## EXERCISE DIRECTIONS
Locate the line that contains "186x121 pixels.". Print it and every subsequent line through the final line of the records, exactly and only those.

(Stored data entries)
■ ■ ■
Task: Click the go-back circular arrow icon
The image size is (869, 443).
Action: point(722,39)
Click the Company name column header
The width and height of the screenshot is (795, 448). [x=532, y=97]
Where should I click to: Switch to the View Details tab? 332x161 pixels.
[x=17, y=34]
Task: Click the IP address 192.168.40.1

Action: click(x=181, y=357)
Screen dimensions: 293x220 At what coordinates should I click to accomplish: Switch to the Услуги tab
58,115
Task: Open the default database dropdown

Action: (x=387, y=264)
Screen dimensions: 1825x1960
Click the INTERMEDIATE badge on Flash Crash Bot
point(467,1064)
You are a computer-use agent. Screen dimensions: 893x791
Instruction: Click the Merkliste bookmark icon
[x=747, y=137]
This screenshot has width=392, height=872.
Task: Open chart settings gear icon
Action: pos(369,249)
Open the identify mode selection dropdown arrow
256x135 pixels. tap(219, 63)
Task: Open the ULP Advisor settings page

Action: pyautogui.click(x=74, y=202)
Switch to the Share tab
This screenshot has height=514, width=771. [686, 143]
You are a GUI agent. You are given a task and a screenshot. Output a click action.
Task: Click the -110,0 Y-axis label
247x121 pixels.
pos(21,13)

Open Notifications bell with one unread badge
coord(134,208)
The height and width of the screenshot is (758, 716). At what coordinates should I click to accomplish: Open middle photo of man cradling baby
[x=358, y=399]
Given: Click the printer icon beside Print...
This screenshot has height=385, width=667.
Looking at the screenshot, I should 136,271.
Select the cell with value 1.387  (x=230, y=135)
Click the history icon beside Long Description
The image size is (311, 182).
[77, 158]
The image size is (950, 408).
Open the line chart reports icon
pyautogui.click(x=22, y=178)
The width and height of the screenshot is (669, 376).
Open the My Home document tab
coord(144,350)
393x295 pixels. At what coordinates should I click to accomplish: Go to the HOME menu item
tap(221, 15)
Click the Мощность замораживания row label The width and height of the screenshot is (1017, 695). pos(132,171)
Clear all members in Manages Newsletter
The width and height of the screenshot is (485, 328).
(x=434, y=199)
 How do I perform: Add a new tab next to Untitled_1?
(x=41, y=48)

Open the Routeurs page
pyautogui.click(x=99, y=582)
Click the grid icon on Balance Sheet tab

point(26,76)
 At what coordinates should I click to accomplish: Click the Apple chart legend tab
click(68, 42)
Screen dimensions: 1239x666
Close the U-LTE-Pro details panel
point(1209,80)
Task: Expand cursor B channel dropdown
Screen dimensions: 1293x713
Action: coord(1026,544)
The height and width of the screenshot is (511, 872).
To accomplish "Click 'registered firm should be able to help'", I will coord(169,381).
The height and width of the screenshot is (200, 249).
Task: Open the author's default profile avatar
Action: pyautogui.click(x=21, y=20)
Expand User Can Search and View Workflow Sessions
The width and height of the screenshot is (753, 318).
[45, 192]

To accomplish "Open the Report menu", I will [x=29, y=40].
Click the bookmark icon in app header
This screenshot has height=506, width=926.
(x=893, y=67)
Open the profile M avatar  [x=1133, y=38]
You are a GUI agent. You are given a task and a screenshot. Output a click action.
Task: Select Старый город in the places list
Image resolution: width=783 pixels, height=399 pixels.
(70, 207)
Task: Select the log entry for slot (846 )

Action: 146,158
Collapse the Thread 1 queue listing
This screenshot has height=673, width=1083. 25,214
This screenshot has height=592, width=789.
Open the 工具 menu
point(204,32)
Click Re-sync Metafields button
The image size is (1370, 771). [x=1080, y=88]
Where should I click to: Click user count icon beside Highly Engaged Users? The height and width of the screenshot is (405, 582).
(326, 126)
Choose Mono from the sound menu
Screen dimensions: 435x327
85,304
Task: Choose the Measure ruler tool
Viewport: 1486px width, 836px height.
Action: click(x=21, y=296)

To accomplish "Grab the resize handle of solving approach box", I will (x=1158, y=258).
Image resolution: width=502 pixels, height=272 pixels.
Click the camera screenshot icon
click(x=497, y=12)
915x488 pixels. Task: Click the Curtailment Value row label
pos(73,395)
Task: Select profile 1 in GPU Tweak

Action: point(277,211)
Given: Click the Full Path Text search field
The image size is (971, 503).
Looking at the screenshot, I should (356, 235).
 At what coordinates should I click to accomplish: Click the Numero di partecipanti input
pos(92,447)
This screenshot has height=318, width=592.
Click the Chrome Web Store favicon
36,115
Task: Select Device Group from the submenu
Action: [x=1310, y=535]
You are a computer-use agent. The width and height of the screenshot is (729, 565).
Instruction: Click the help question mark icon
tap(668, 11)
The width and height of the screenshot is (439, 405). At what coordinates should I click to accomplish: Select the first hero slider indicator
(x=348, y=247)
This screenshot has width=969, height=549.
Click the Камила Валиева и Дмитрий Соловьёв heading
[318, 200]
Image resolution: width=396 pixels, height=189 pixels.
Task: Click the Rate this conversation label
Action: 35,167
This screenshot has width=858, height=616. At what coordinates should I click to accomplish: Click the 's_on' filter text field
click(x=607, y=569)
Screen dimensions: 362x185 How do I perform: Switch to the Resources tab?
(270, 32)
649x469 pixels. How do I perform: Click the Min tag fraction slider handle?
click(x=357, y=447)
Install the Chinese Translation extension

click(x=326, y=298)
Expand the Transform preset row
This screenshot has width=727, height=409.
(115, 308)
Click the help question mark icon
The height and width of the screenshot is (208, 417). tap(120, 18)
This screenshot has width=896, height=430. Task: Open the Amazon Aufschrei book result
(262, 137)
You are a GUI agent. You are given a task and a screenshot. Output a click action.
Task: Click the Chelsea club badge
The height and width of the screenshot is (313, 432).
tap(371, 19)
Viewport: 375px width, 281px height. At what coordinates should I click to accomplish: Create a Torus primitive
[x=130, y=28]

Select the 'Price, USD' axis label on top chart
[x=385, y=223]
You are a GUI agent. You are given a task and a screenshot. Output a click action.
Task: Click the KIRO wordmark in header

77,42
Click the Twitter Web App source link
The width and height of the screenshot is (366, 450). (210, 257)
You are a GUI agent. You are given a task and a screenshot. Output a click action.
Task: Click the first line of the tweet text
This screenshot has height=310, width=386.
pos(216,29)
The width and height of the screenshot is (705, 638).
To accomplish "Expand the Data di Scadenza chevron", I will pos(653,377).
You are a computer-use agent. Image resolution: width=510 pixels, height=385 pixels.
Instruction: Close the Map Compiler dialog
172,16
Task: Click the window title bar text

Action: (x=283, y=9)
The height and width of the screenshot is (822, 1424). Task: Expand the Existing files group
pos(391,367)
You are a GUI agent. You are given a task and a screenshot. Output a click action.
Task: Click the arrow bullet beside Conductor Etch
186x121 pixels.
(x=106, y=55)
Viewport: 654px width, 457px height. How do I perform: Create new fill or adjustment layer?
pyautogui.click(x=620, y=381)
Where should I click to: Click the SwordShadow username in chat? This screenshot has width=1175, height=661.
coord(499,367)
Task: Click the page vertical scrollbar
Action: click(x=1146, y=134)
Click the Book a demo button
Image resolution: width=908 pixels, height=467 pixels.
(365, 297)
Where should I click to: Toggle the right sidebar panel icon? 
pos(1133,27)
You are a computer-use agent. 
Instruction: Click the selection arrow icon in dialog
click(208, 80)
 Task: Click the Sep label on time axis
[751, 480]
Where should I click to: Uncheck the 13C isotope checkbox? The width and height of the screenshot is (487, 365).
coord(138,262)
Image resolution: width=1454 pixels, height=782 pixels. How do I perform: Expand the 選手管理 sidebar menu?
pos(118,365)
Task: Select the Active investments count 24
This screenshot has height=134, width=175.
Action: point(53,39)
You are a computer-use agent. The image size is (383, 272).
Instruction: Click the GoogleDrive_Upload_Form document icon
■ ■ ■
## SOLUTION FOR THIS EXERCISE
186x121 pixels.
(x=106, y=55)
Viewport: 654px width, 457px height. How do I perform: Create new fill or adjustment layer?
pyautogui.click(x=620, y=381)
Where should I click to: Click the SwordShadow username in chat? This screenshot has width=1175, height=661.
coord(499,367)
Task: Click the page vertical scrollbar
Action: click(x=1146, y=134)
Click the Book a demo button
Image resolution: width=908 pixels, height=467 pixels.
(365, 297)
Where should I click to: Toggle the right sidebar panel icon? 
pos(1133,27)
You are a computer-use agent. 
Instruction: Click the selection arrow icon in dialog
click(208, 80)
 Task: Click the Sep label on time axis
[751, 480]
Where should I click to: Uncheck the 13C isotope checkbox? The width and height of the screenshot is (487, 365).
coord(138,262)
Image resolution: width=1454 pixels, height=782 pixels. How do I perform: Expand the 選手管理 sidebar menu?
pos(118,365)
Task: Select the Active investments count 24
This screenshot has height=134, width=175.
Action: point(53,39)
You are a computer-use agent. The image size is (383, 272).
Instruction: Click the GoogleDrive_Upload_Form document icon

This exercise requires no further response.